As with all electronic devices, the chips inside the calculatorwork using reducing any information you give in to binary. binary numbers are able to translate numbers into a base-two system, where we represent each number by either a 1 or a zero, which doubles each time we change a digit. By "turning on" each of the positions -- in other words, by putting an 1 in the digitthis means that the digit is part of our total number.

Microchips employ binary logic by turning transistors to turn off and on by using electricity. For example in the case of add 2 + 2, your calculator will make each "2" to binary (which is like this 10) and then add them up. When you add"1" to "ones" column (the two zeros) results in the number 0: The computer can recognize that there's nothing in the beginning. If it adds the numbers in the "tens" column, the chip has 1+1. It observes that both are positive and -as there aren't 2's in binary notation -shifts the positive response one number to the left, and gets a total of -- which is binary in terms and is equal to 4 [source: Wright].

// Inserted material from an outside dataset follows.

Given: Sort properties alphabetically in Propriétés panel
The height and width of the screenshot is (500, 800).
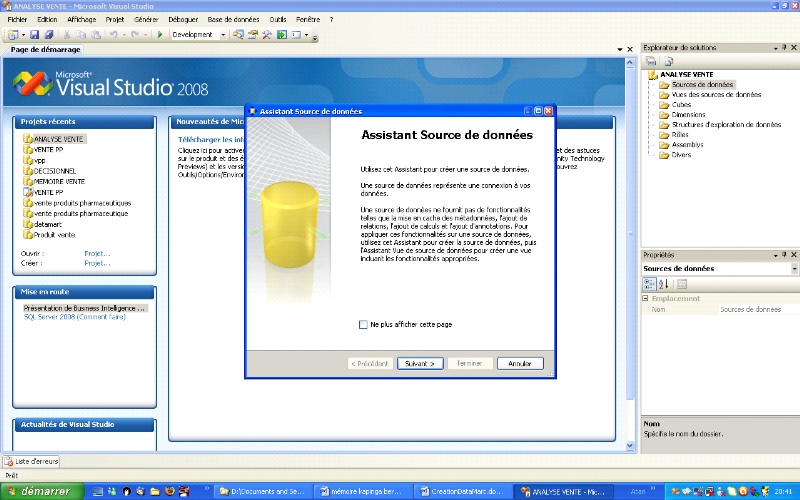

This sum is routed through the input/output circuit in our integrated circuit, which is able to apply the same algorithm to the display. Have you noticed the way the numbers on the back of a calculator or alarm clock consist of lines that are segmented? Each one of the numbers can be toggled on or off with the same binary logic. This means that the processor takes that "100" and translates it by turning off or turning on certain sections of lines in the display for the creation of the number 4.

The next section will look at the impact the calculator's influence has on the world and how we can anticipate to see them develop over the future.The Difference Engine

An engineer of the Hessian army devised the predecessor to the modern computer in 1786. The idea was to create a machine that could print mathematical tables by calculating the differences between various equations. Because it performed this process continuously and in a controlled manner this type of "difference engines" are considered essential precursors to today's computer. The Swedish father and son group, the Scheutzes, built a working difference engine in 1853 . It is currently on display inside Smithsonian Institute. Smithsonian Institute.